» **Exercise**
Please transcribe only the lines that run from the line bearing "You are a computer-use" to the end of the entries, keeping both end lines. Skip the pictures.

Collected data entries
___

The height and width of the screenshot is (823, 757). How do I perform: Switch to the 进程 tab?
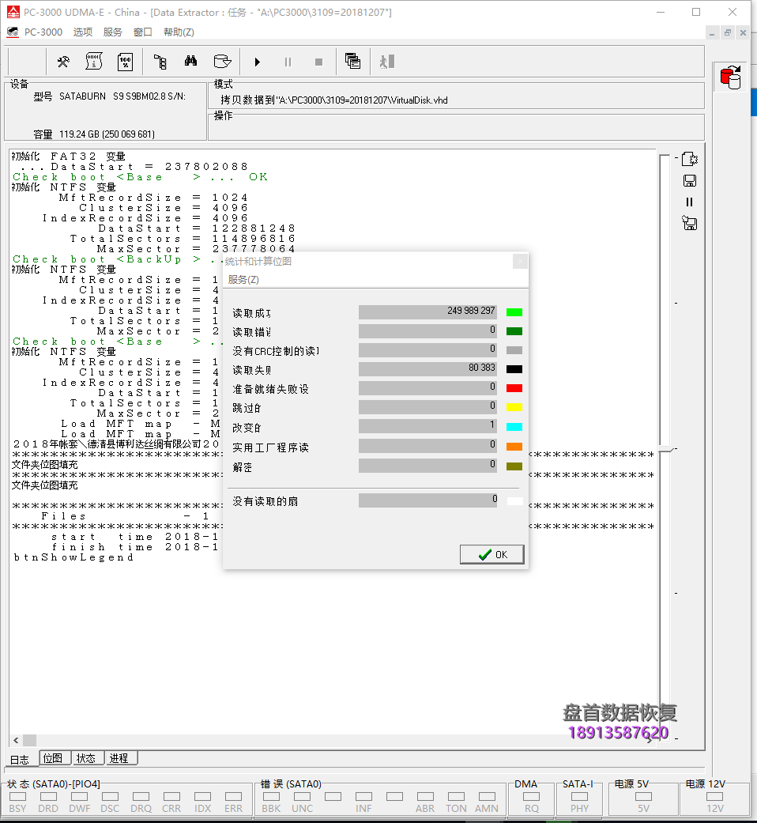point(120,758)
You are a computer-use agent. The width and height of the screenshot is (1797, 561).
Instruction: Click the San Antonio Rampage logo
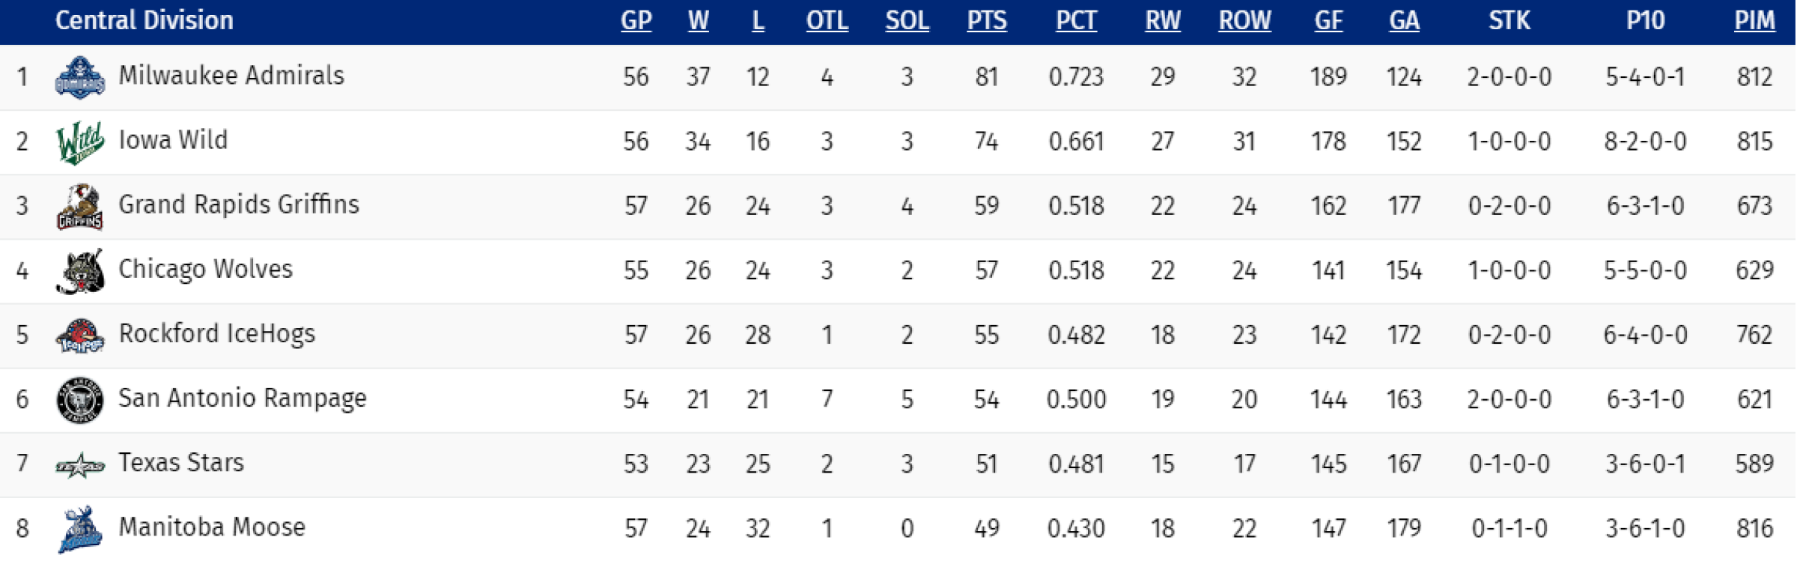click(x=80, y=400)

___

» **Exercise output**
You are a computer-use agent. The width and height of the screenshot is (1797, 561).
Instruction: Click the San Antonio Rampage logo
click(x=80, y=400)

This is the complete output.